(DATA EXTRACTS Opens)
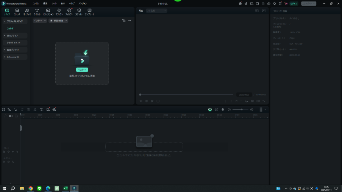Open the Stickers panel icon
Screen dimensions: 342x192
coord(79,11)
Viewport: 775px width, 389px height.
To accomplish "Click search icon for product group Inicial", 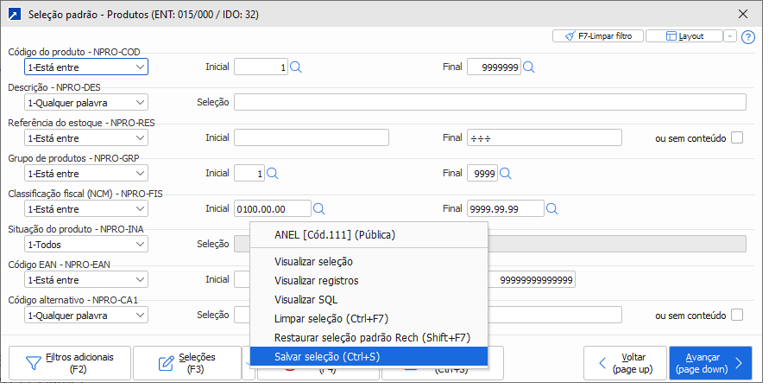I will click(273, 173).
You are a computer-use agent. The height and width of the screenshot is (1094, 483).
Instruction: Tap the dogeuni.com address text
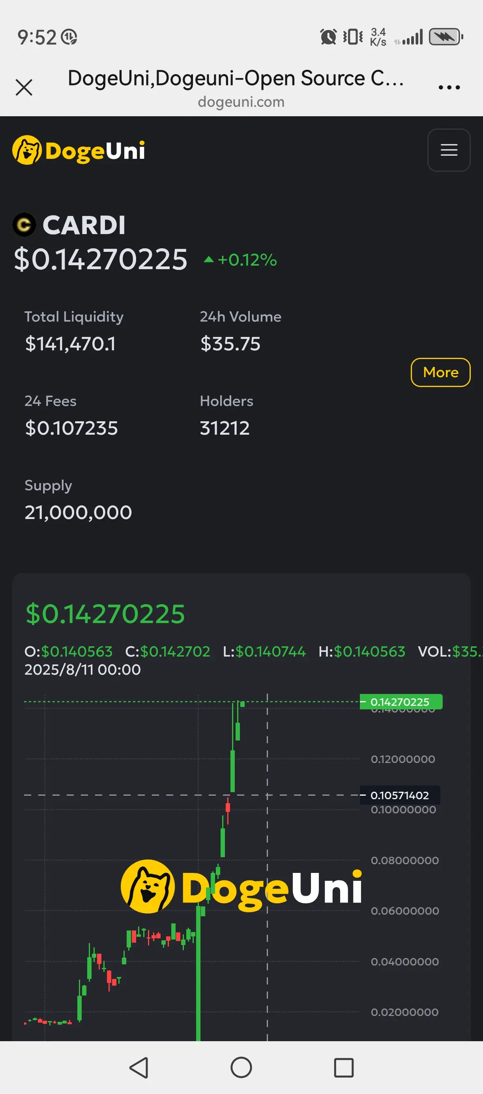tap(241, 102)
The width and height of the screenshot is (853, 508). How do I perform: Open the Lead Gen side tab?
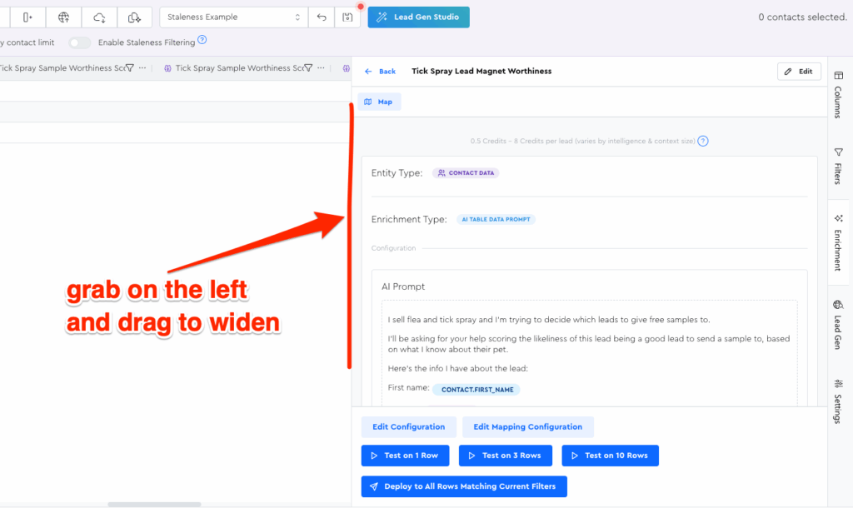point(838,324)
(DATA EXTRACTS Closes)
(DATA EXTRACTS Opens)
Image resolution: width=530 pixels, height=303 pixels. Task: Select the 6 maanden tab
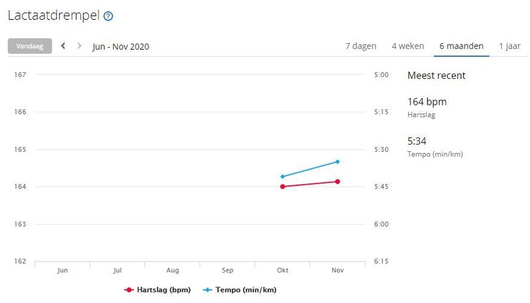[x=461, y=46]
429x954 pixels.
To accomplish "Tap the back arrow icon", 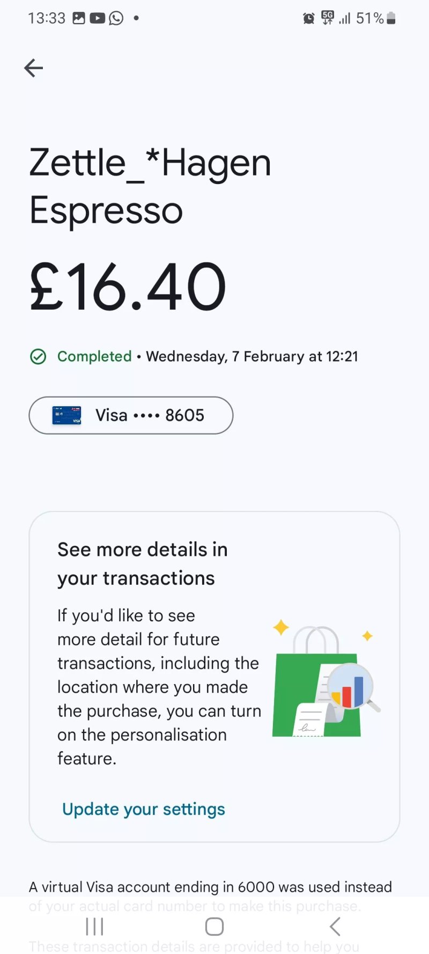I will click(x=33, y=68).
(DATA EXTRACTS Closes)
(DATA EXTRACTS Opens)
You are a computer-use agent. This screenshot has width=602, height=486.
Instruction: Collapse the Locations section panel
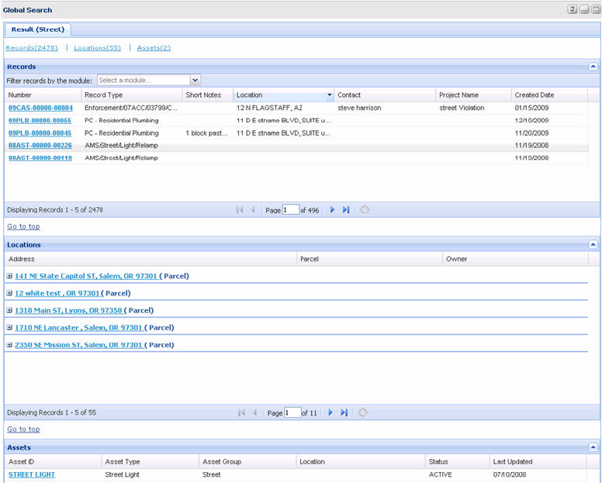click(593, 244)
(DATA EXTRACTS Closes)
_ASSIGNMENT_:
For every line above that has "agent" in it, copy the line.

_WORKED SOLUTION_:
You are a computer-use agent. The height and width of the screenshot is (1094, 483).
You are a computer-use agent. This screenshot has width=602, height=486.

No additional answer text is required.